=== Text excerpt ===
In the example below, the gateway will first try OpenAI, and if that fails, it will try Azure.

[models.gpt_4o_mini]
# Try the following providers in order:
# 1. `models.gpt_4o_mini.providers.openai`
# 2. `models.gpt_4o_mini.providers.azure`
routing = ["openai", "azure"]
[models.gpt_4o_mini.providers.openai]
type = "openai"
model_name = "gpt-4o-mini-2024-07-18"
[models.gpt_4o_mini.providers.azure]
type = "azure"
deployment_id = "gpt4o-mini-20240718"
endpoint = "https://your-azure-openai-endpoint.openai.azure.com"
[functions.extract_data]
type = "chat"
[functions.extract_data.variants.gpt_4o_mini]
type = "chat_completion"
model = "gpt_4o_mini"

Variant Retries

We can add a retries field to a variant to specify the number of times to retry that variant if it fails. The retry strategy is a truncated exponential backoff with jitter.

In the example below, the gateway will retry the variant four times (i.e. a total of five attempts), with a maximum delay of 10 seconds between retries.

[functions.extract_data]
type = "chat"
[functions.extract_data.variants.claude_3_5_haiku]
type = "chat_completion"
model = "anthropic::claude-3-5-haiku-20241022"
===
• [Required action 1]
Answer these questions about the gateway configuration text:
(a) In the first example, which provider does the gateway try first?
(b) What retry strategy does the text describe?
(c) In the retries example, what is the maximum delay between retries?
• [Required action 2]
Can you rewrite the passage from the gateway configuration text, starting at "Variant Retries" and ending at "seconds between retries.", with "gateway" replaced by "proxy"?
• [Required action 3]
Extend the gateway configuration text, picking up after its last line.
=== Given records ===
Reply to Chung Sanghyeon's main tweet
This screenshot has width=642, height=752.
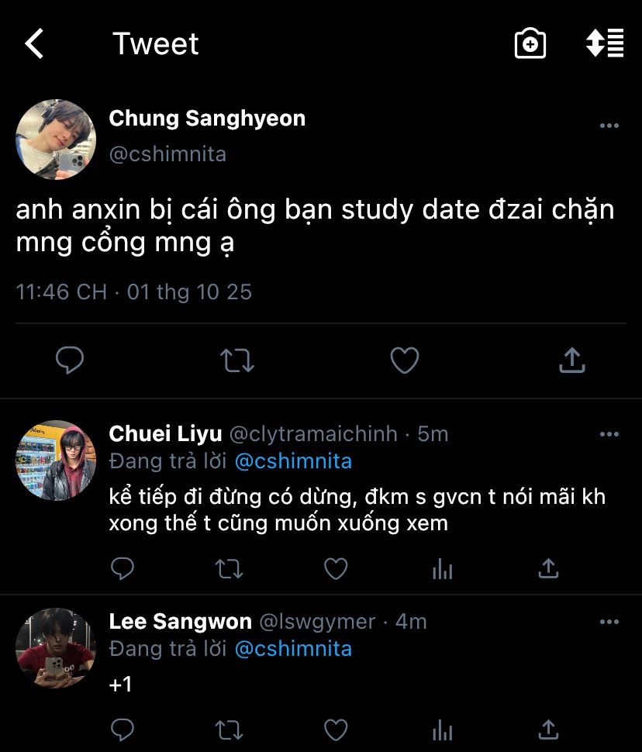(70, 360)
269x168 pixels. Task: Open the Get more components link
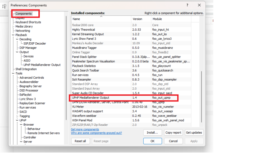click(85, 129)
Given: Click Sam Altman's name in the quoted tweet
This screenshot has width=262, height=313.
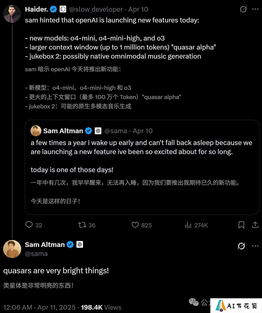Looking at the screenshot, I should [63, 131].
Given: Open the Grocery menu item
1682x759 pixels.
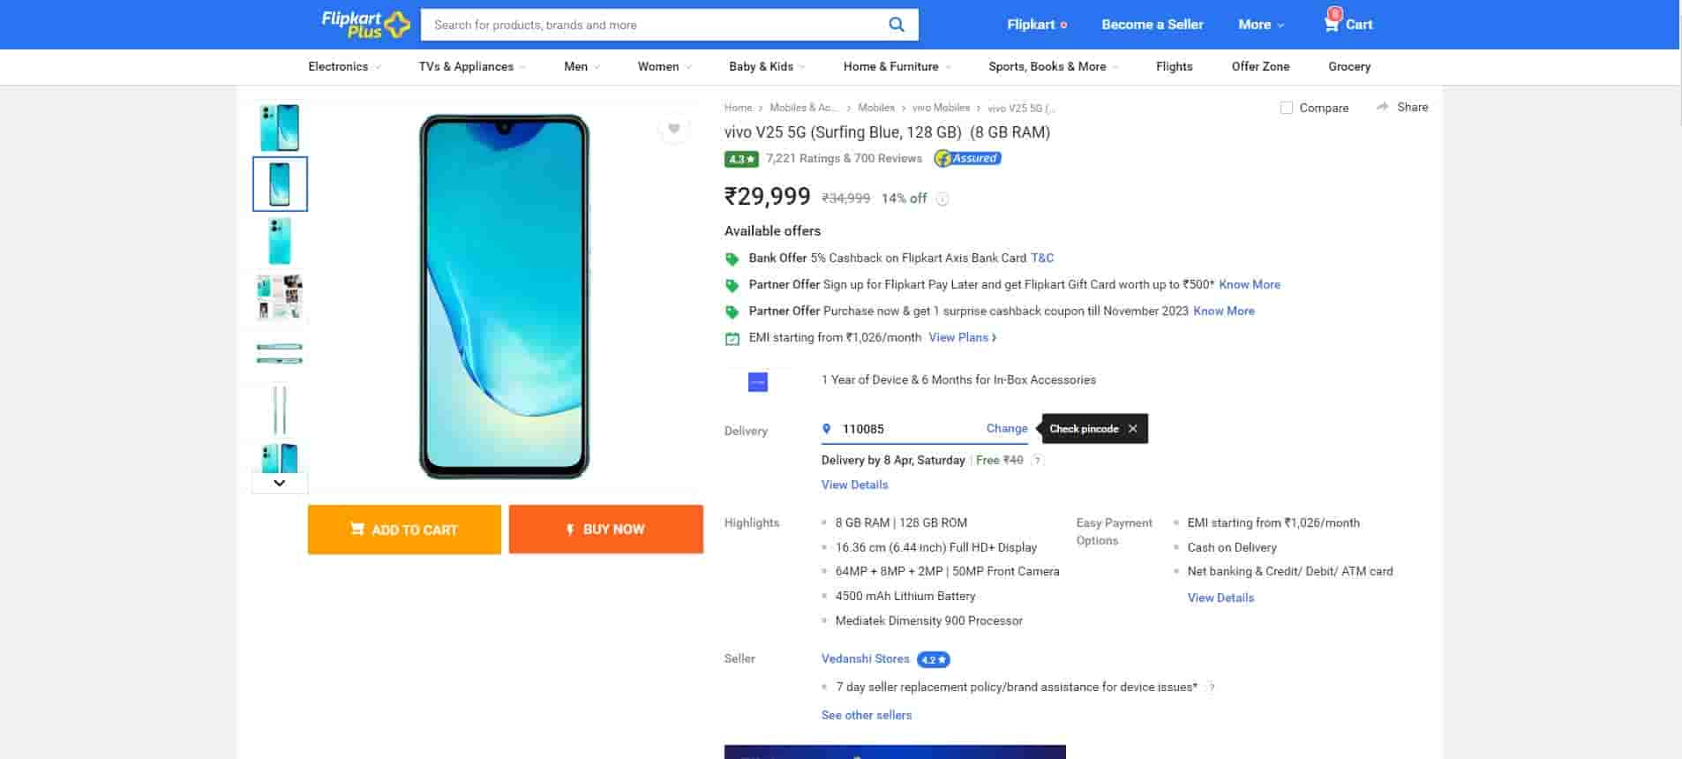Looking at the screenshot, I should point(1348,66).
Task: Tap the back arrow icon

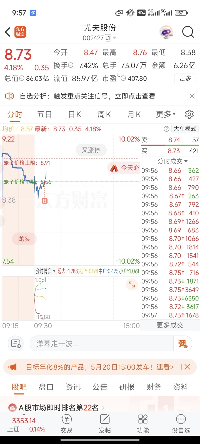Action: point(8,32)
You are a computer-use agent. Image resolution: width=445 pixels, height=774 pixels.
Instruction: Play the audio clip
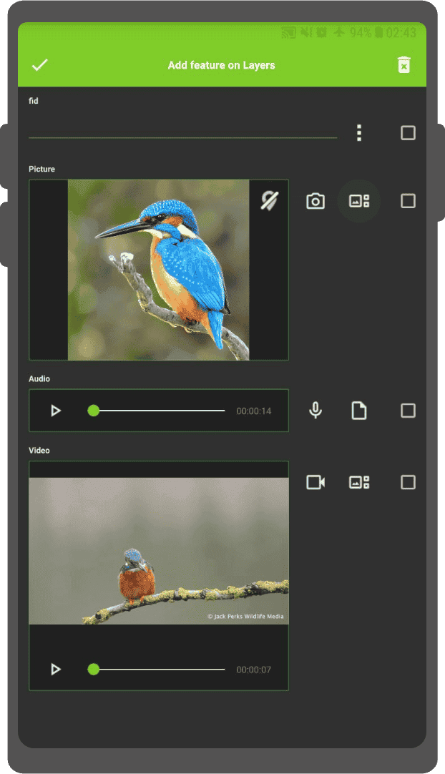point(56,411)
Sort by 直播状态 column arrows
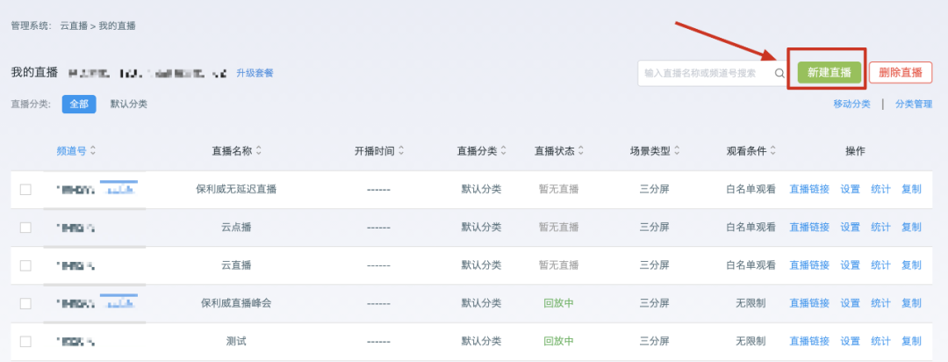 pos(582,151)
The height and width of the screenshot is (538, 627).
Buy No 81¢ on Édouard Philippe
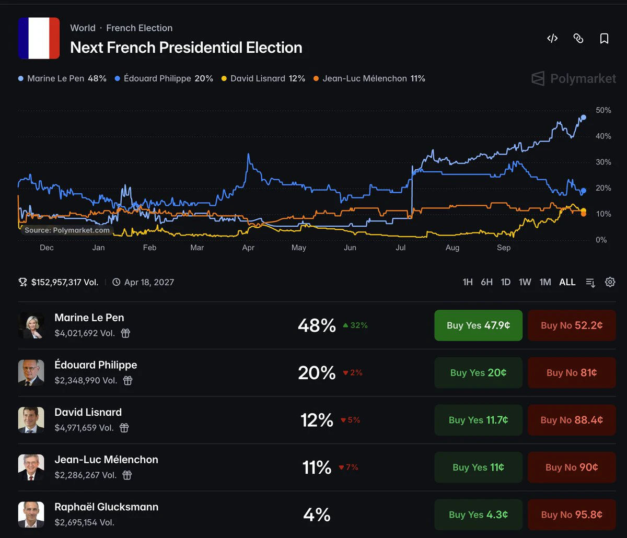pos(572,372)
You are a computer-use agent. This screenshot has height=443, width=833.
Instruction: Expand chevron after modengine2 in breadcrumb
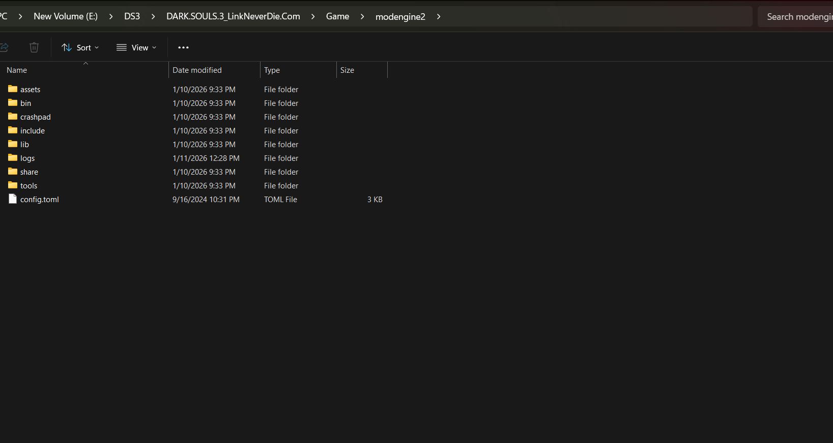[439, 17]
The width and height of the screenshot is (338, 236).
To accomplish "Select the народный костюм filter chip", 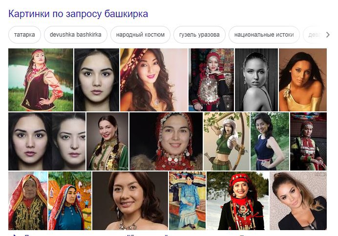I will 140,35.
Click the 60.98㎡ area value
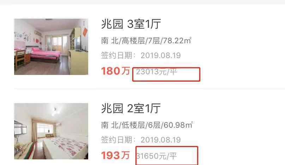Viewport: 285px width, 165px height. [178, 125]

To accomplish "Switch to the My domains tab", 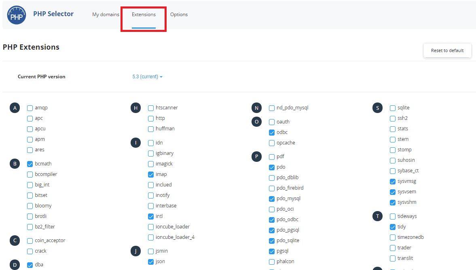I will click(106, 14).
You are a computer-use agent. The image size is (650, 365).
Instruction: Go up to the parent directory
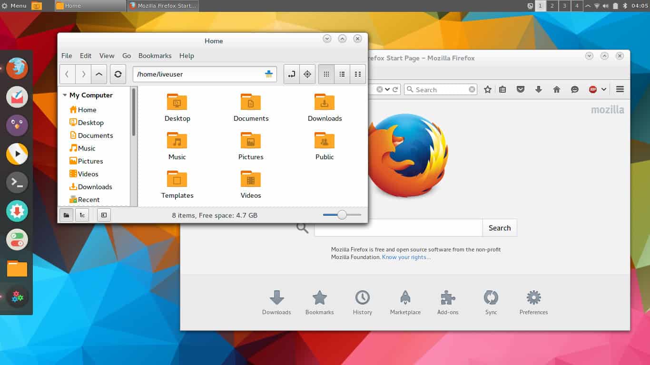tap(98, 74)
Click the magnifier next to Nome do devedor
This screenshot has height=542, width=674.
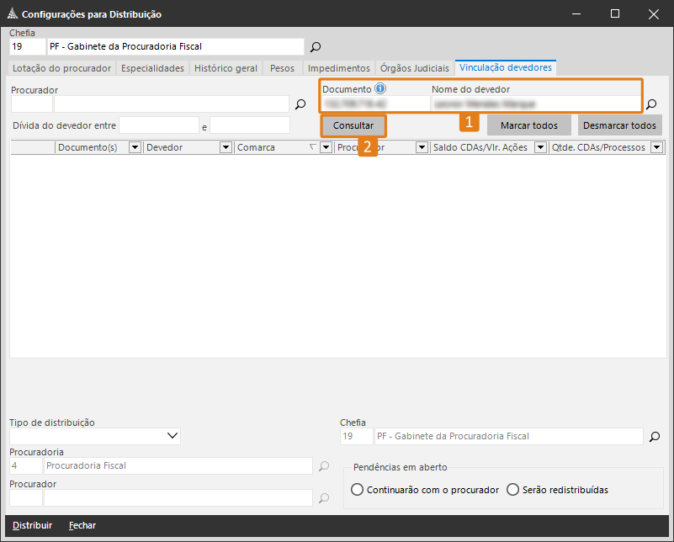point(650,104)
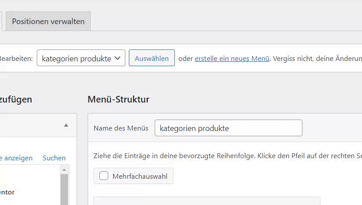The image size is (362, 205).
Task: Click the 'Menü-Struktur' heading
Action: (118, 99)
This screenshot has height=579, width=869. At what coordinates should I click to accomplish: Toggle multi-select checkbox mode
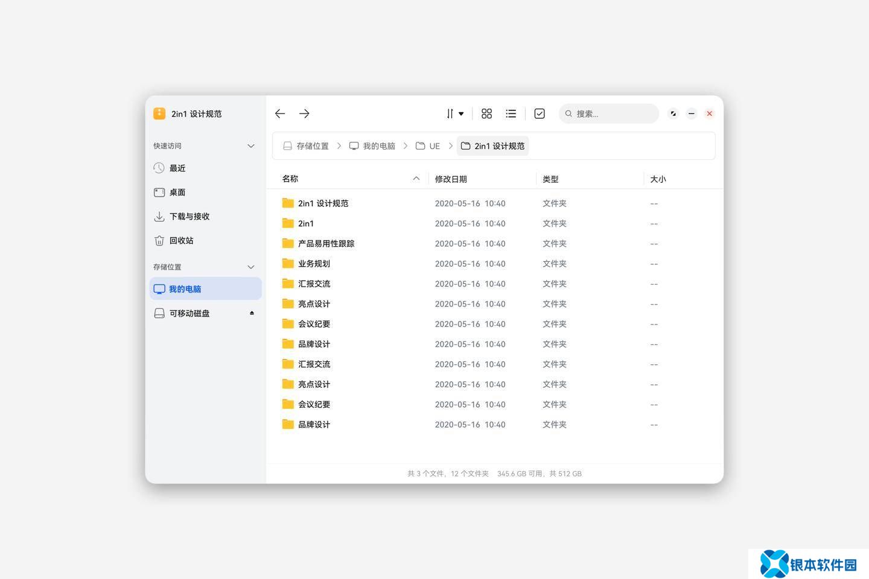coord(540,113)
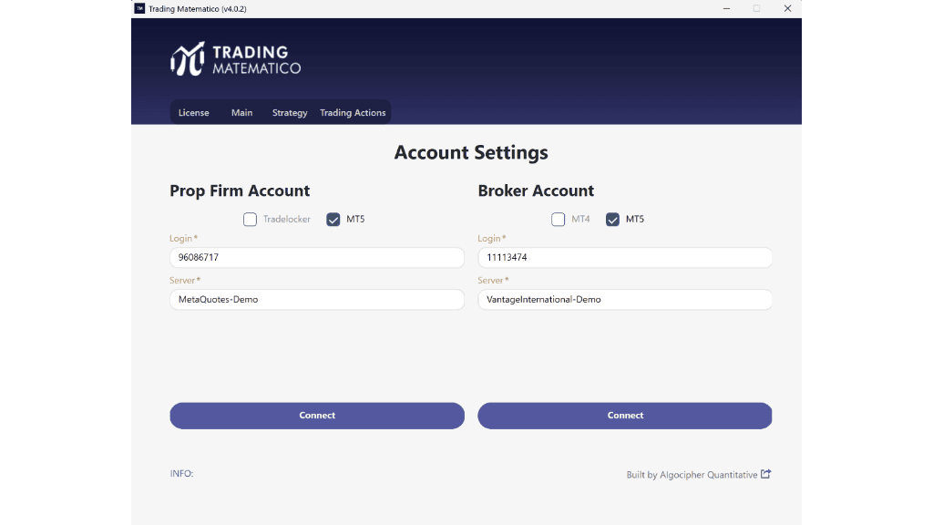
===
• [Answer box 1]
(a) OpenAI
(b) A truncated exponential backoff with jitter
(c) 10 seconds

• [Answer box 2]
Variant Retries

We can add a retries field to a variant to specify the number of times to retry that variant if it fails. The retry strategy is a truncated exponential backoff with jitter.

In the example below, the proxy will retry the variant four times (i.e. a total of five attempts), with a maximum delay of 10 seconds between retries.

• [Answer box 3]
# Retry the variant up to four times, with a maximum delay of 10 seconds between retries.
retries = { num_retries = 4, max_delay_s = 10 }

Variant Fallbacks

If we specify multiple variants for a function, the gateway will try different variants until one succeeds or all fail. After each attempt, the gateway will re-sample an unused variant with a probability proportional to its weight (i.e. sampling without replacement).

In the example below, the gateway will first sample and attempt the variants with non-zero weights (GPT-4o Mini or Claude 3.5 Haiku). If all of those variants fail, the gateway will sample and attempt the variants with zero weights (Gemini 1.5 Flash 8B or Grok 2).

[functions.extract_data]
type = "chat"
[functions.extract_data.variants.gpt_4o_mini]
type = "chat_completion"
model = "openai::gpt-4o-mini-2024-07-18"
weight = 0.7
[functions.extract_data.variants.claude_3_5_haiku]
type = "chat_completion"
model = "anthropic::claude-3-5-haiku-20241022"
weight = 0.3
[functions.extract_data.variants.gemini_1_5_flash_8b]
type = "chat_completion"
model = "google_ai_studio_gemini::gemini-1.5-flash-8b"
weight = 0
[functions.extract_data.variants.grok_2]
type = "chat_completion"
model = "xai::grok-2-1212"
weight = 0

Combining Strategies

We can combine strategies to define complex fallback behavior.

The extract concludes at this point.